===== Study material

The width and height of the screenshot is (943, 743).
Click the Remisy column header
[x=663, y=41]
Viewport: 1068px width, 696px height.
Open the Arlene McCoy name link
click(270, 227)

==========

What you should do:
Print the line that contains "Viewport: 1068px width, 696px height.", then every later line of the entries above up to and including the last, all exactly as written.

Written solution:
Viewport: 1068px width, 696px height.
Open the Arlene McCoy name link
click(270, 227)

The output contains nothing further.